WHAT TO DO — In the material below, begin at the line that has "The image size is (1193, 617).", stop after the line that has "the browser back", and transcribe those lines exactly, without pictures.

--- PROVIDED DATA Enclosed Below ---

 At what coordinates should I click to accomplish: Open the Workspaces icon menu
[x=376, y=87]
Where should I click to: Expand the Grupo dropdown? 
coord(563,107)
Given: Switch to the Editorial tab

--- End of Enclosed PROVIDED DATA ---
--- PROVIDED DATA Enclosed Below ---

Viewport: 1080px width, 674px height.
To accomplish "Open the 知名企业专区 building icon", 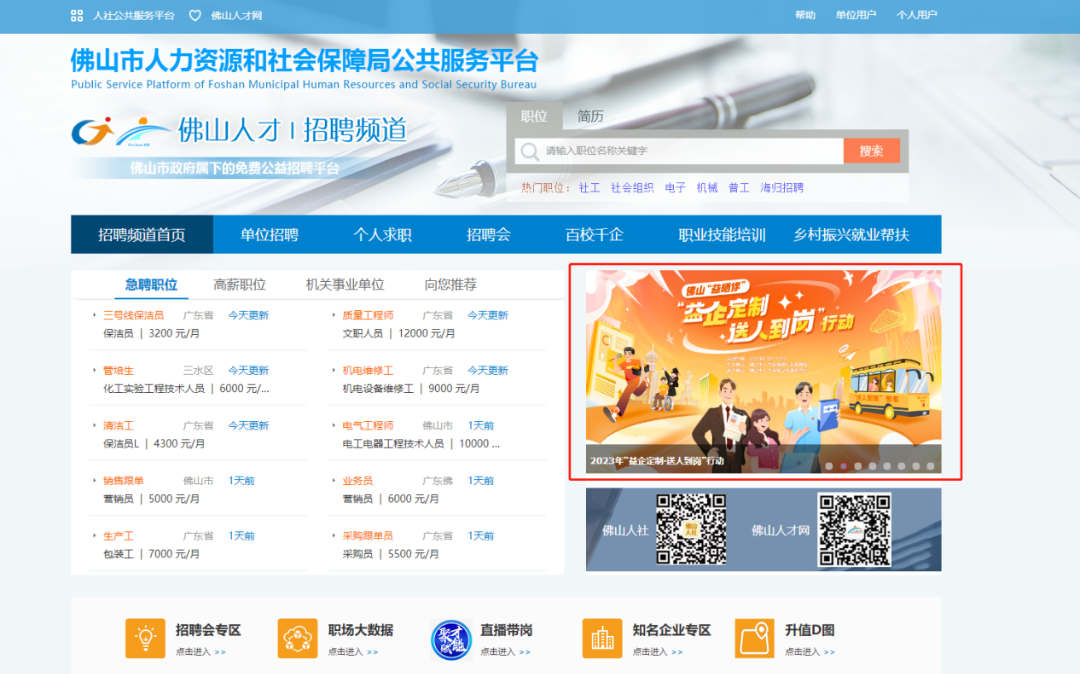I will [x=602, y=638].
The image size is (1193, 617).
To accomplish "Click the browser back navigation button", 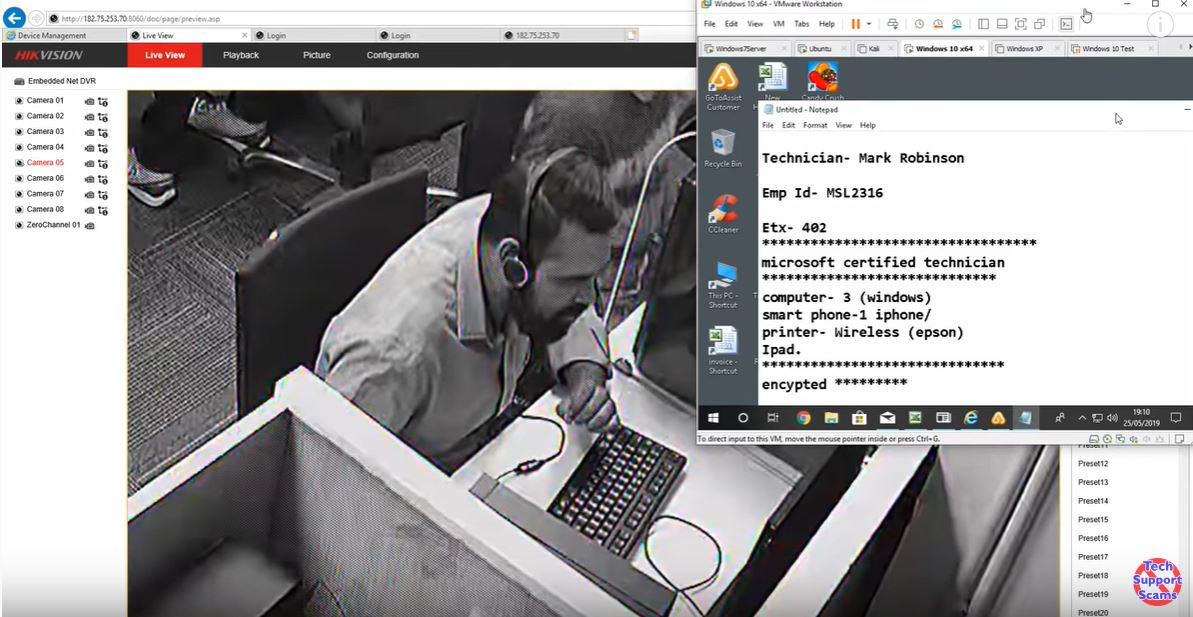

--- End of Enclosed PROVIDED DATA ---

ANSWER FOR THE TASK —
The image size is (1193, 617).
To accomplish "Click the browser back navigation button", 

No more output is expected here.